[start of GIVEN TEXT]

There are lots of studies that demonstrate the link between creativity and the preparedness to take intellectual and social risks: that show how willingness to consider and test ideas outside the boundaries of conventional wisdom – so risking the possibility of failure – is a prerequisite for innovation.

Intellectual risk-taking is described in the quote attributed to Pablo Picasso when he says: “I am always doing that which I cannot do, in order that I may learn how to do it.” But Picasso was still experimenting and taking those intellectual risks well into his 80s, whereas we seem today to associate innovation and constructive rule breaking exclusively with youth.

Our youth bias is so strong that entrepreneurs under the age of 35 attract roughly twice as much funding as older competitors, despite the fact that start ups founded by people in their 50s are 1.8 times more likely to succeed.

Mark Zuckerberg famously said in 2007 that “Young people are just smarter”.

[end of GIVEN TEXT]

■ **PROMPT A**
According to the text on risk-taking and innovation, how much more likely are start ups founded by people in their 50s to succeed?
■ **PROMPT B**
Please return the part of the text on risk-taking and innovation starting with "There are lots" and going on through "exclusively with youth.", copied word for word.
The listing is separate material, unrelated to the text on risk-taking and innovation.

[start of DATA PROVIDED]

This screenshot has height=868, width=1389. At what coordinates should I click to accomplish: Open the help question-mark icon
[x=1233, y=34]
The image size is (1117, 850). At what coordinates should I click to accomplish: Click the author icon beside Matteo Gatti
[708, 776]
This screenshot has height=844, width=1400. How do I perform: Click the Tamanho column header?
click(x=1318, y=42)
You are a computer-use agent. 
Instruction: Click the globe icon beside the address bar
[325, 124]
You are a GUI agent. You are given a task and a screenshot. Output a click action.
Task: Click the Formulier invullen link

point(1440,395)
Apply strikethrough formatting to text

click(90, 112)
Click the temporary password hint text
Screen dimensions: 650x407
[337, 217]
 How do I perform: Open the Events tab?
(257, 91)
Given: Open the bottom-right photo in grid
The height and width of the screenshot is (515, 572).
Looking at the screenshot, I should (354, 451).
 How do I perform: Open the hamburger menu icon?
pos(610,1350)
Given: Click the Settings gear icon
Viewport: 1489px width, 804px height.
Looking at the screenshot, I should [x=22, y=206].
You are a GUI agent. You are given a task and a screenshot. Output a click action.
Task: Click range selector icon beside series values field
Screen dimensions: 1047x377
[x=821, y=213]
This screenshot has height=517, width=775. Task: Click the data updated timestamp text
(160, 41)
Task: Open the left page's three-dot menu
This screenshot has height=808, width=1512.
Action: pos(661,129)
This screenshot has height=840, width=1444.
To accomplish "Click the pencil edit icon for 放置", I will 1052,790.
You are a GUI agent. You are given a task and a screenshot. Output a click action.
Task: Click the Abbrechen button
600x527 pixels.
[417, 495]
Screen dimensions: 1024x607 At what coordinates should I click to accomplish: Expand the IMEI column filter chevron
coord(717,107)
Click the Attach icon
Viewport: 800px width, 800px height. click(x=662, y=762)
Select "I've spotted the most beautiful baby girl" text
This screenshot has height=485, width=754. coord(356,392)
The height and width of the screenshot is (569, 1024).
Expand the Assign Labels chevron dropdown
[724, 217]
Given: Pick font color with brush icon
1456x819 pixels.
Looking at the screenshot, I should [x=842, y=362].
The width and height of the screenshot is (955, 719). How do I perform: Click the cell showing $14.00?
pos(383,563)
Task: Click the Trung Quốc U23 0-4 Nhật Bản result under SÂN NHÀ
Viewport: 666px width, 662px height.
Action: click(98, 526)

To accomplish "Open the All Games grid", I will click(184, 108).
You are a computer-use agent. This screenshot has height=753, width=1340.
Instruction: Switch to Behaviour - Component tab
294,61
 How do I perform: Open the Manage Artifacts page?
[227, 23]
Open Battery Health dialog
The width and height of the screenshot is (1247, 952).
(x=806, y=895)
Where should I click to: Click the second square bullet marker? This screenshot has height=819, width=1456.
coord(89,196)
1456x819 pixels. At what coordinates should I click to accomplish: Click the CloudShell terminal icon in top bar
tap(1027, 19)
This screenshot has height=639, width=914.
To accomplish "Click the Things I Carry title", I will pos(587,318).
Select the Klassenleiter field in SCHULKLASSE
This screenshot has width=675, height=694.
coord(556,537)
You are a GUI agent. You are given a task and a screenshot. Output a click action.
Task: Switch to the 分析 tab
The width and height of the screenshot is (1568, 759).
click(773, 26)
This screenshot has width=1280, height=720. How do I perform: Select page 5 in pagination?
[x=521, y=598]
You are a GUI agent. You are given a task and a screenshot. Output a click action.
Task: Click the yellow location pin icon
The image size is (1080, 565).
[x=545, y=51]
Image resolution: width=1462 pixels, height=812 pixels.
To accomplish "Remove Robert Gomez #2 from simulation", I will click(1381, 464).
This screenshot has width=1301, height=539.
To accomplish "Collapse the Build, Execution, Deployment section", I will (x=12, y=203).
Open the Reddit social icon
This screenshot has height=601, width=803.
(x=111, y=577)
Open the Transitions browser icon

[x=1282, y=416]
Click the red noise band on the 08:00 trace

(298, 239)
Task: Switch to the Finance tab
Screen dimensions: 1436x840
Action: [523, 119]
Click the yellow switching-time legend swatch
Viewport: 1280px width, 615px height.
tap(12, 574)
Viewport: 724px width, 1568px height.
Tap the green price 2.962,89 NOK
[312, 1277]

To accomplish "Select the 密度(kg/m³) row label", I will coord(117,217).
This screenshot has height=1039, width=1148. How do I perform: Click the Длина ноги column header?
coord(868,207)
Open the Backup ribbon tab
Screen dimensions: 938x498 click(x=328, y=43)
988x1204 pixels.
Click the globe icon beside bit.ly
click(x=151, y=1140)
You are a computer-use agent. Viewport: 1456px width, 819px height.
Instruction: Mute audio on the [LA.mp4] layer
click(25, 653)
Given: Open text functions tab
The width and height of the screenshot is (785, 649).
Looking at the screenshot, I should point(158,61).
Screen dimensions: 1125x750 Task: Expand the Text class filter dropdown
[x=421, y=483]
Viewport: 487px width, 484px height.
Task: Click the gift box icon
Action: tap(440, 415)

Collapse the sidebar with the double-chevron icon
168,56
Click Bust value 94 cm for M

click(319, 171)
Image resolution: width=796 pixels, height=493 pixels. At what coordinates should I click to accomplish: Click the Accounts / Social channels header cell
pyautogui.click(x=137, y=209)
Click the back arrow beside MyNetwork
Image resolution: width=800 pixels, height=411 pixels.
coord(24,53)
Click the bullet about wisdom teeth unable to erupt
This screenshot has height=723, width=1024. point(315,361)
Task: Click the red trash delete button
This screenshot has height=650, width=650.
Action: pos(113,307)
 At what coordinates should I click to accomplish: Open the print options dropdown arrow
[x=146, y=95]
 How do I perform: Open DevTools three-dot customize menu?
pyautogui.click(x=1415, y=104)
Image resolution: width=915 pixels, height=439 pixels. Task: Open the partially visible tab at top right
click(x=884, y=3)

[end of DATA PROVIDED]

■ **WRITTEN REPLY A**
They are 1.8 times more likely to succeed.

■ **WRITTEN REPLY B**
There are lots of studies that demonstrate the link between creativity and the preparedness to take intellectual and social risks: that show how willingness to consider and test ideas outside the boundaries of conventional wisdom – so risking the possibility of failure – is a prerequisite for innovation.

Intellectual risk-taking is described in the quote attributed to Pablo Picasso when he says: “I am always doing that which I cannot do, in order that I may learn how to do it.” But Picasso was still experimenting and taking those intellectual risks well into his 80s, whereas we seem today to associate innovation and constructive rule breaking exclusively with youth.